Engineering Biology to Solve Disease

At its core, the purpose of a biological system is to perform its function as efficiently as possible. From an enzyme speeding up chemical reactions in a metabolic pathway to the coordinated firing of neurons in the brain, life is a masterclass in optimization. When an organism deviates from its optimal function, we call it disease. It seems logical, then, that if we could fully understand the system—every gene, every protein, every interaction—we should be able to diagnose problems and design perfect solutions. However, the path from understanding to intervention is defined by a barrier of unimaginable scale.

Astronomical Complexity

The primary obstacle to this vision is the sheer, incomprehensible complexity of biological systems. The “search space”—the total number of possible configurations for biological molecules—is astronomically large.

Consider a single, moderately-sized protein made up of 100 amino acids. Since there are 20 common amino acids, the number of possible unique sequences is $20^{100}$ , which is approximately $10^{130}$ . This number is profoundly vast, far exceeding the estimated number of atoms in the known universe ( $10^{80}$ ), and even the number of possible variations in a game of chess ( $10^{120}$ )¹. The search space for nucleic acids is similarly daunting; a tiny segment of DNA just 100 base pairs long has $4^{100}$ (~ $10^{60}$ ) possible sequences.

If we were to attempt to find a specific functional protein or gene by “brute force”—testing every single possibility—the endeavor would be hopeless. Even using the most advanced high-throughput screening technologies, testing every possible 100-amino-acid protein sequence would take longer than the age of the universe by many orders of magnitude. Brute force is, simply, dead on arrival. So, if we cannot search the entirety of biology’s search space, what can we do?

The Promise of Engineering

For the first time in history, biology has the opportunity to be engineering, not purely science². Science seeks to understand the world as it is by mapping the vast, unknown territory. This is like trying to solve the game of chess by calculating every possible move from the opening. It’s a quest for total knowledge, but it’s computationally impossible.

:: WORK REQUIRED ::
Revise the engineering biology text starting at "If we were to" and ending at "what can we do?", putting "futile" in place of "hopeless".

:: INFORMATION SHOWN ::
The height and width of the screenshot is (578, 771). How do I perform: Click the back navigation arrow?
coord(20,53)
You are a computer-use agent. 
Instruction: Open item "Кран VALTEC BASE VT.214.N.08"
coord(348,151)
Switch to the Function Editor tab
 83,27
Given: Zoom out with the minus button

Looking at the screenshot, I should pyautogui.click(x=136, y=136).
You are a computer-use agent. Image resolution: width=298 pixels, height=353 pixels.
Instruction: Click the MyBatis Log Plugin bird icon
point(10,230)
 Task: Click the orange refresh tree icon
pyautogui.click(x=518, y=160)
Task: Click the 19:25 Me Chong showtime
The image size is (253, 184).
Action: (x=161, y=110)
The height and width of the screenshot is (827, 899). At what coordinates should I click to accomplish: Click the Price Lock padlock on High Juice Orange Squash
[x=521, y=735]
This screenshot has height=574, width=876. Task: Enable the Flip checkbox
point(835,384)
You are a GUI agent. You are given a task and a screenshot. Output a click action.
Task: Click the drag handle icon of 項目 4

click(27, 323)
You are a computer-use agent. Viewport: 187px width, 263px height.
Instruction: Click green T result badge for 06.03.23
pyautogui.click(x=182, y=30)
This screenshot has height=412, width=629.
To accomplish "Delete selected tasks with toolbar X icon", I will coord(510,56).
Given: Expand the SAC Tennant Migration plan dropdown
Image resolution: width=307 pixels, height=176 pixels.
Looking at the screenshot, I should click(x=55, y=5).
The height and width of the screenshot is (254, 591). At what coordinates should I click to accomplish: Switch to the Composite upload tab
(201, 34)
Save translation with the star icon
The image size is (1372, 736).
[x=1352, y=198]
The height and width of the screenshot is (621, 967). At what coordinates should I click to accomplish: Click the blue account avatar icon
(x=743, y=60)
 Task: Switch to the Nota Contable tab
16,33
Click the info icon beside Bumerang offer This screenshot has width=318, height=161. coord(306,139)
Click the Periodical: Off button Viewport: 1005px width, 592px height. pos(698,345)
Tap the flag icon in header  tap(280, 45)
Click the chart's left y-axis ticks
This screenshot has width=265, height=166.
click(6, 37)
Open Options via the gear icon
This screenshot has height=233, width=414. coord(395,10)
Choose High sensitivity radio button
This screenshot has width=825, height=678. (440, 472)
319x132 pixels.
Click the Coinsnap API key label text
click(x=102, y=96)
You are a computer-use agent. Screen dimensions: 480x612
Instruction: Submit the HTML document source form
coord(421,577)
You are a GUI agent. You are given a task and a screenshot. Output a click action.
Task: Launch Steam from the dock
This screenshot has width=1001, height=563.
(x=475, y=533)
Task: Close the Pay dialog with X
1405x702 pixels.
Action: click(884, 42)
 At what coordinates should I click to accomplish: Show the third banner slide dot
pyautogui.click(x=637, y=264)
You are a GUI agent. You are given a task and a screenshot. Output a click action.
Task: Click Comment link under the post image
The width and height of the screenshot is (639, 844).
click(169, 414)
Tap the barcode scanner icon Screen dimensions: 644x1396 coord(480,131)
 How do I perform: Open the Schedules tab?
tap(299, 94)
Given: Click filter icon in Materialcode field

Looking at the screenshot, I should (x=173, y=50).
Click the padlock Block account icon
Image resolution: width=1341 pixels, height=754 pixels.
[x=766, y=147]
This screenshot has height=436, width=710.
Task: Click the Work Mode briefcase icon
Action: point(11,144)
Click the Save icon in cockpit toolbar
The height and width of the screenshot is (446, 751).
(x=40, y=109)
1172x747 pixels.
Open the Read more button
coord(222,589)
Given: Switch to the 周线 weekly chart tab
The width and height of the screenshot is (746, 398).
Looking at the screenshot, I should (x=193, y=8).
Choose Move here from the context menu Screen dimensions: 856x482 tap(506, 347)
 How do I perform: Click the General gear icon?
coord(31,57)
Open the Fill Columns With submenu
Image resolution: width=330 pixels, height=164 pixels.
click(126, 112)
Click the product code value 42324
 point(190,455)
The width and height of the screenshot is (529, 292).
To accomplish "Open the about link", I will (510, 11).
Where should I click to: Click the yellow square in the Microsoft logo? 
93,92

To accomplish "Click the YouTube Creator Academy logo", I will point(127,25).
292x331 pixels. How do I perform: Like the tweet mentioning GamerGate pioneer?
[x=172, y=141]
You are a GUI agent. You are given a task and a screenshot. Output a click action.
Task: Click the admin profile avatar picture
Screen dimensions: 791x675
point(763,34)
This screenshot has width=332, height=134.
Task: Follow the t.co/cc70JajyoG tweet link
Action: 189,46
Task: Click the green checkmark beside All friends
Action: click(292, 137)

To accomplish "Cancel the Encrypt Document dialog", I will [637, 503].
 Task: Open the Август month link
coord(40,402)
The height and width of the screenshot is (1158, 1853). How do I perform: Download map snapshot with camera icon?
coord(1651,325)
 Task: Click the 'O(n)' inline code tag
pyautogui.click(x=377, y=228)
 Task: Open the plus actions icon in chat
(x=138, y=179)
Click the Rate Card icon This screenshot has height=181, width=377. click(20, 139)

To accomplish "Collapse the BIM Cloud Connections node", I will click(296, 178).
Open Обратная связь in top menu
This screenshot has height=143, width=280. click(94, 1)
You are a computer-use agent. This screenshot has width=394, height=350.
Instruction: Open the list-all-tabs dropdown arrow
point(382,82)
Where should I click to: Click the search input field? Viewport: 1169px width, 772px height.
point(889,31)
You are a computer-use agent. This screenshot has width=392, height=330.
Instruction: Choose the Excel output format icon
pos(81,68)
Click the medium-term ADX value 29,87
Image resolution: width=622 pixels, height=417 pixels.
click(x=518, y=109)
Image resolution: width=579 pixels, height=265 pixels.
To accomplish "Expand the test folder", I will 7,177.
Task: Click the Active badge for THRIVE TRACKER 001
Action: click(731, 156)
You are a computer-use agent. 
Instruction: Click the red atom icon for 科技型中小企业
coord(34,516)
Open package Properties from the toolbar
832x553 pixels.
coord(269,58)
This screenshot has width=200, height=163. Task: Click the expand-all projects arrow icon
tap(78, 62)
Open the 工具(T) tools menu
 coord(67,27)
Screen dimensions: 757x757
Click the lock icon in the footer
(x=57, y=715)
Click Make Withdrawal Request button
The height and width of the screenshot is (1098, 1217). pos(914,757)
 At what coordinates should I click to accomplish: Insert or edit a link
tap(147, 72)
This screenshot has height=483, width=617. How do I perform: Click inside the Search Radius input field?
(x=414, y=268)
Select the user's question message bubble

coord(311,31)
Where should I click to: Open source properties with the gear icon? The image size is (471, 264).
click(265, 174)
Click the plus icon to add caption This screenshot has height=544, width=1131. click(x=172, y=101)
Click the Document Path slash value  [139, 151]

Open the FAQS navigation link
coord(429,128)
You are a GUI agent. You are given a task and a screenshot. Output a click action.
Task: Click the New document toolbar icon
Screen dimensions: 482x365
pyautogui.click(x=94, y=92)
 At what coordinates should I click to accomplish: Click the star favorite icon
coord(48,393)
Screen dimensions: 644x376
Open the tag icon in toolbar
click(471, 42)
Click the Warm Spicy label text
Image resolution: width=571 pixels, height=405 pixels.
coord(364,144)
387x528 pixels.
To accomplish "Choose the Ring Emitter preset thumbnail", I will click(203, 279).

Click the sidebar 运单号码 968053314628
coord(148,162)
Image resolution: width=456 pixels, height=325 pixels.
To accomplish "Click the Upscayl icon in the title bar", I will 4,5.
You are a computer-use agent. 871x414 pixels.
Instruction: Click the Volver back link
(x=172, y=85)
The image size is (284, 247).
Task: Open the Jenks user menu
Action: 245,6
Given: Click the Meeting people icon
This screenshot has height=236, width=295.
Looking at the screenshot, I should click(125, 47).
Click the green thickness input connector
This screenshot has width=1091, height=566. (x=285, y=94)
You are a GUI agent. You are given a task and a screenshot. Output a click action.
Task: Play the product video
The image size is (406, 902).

:: FINISHED EXERCISE ::
If we were to attempt to find a specific functional protein or gene by “brute force”—testing every single possibility—the endeavor would be futile. Even using the most advanced high-throughput screening technologies, testing every possible 100-amino-acid protein sequence would take longer than the age of the universe by many orders of magnitude. Brute force is, simply, dead on arrival. So, if we cannot search the entirety of biology’s search space, what can we do?